Exercise aim: Look through the listing below, and wherever a line has the string "computer", pull it out.

Dataset extract:
------------------------------

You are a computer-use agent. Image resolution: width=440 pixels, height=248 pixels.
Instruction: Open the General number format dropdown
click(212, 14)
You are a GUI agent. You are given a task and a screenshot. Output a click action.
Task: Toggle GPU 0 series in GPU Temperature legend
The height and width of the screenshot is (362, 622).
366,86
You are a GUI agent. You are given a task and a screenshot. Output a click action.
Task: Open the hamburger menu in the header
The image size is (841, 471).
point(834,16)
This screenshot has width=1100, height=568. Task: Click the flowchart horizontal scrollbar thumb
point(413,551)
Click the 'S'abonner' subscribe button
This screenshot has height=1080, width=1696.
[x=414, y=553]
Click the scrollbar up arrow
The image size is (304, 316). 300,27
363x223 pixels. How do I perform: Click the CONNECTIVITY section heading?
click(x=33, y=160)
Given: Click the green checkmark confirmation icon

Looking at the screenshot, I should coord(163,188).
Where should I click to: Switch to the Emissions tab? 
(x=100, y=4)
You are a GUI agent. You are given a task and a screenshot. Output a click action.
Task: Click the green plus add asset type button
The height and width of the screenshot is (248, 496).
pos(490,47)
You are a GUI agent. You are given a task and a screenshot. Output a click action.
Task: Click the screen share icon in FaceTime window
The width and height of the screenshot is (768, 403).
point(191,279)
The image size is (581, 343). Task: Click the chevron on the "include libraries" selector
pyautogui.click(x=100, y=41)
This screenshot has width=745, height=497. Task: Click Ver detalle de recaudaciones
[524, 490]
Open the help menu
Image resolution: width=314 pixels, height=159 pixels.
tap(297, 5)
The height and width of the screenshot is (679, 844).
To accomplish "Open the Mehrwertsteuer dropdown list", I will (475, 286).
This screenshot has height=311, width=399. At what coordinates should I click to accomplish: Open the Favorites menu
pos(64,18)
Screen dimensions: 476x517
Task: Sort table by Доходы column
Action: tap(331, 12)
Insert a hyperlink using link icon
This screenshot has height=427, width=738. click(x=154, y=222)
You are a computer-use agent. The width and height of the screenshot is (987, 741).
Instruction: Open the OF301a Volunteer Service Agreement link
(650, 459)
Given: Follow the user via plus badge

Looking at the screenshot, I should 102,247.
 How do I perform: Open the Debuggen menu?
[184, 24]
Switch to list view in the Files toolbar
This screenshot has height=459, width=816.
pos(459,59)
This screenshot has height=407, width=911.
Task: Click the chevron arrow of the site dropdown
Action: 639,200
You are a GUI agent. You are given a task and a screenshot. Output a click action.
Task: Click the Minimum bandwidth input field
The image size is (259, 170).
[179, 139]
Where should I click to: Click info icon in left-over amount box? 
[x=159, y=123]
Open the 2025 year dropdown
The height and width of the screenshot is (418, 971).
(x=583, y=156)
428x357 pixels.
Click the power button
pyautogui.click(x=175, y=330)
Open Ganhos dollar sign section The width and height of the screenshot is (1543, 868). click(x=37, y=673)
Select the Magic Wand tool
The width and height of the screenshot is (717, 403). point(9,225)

------------------------------

Written answer:
You are a computer-use agent. Image resolution: width=440 pixels, height=248 pixels.
You are a computer-use agent. The width and height of the screenshot is (987, 741).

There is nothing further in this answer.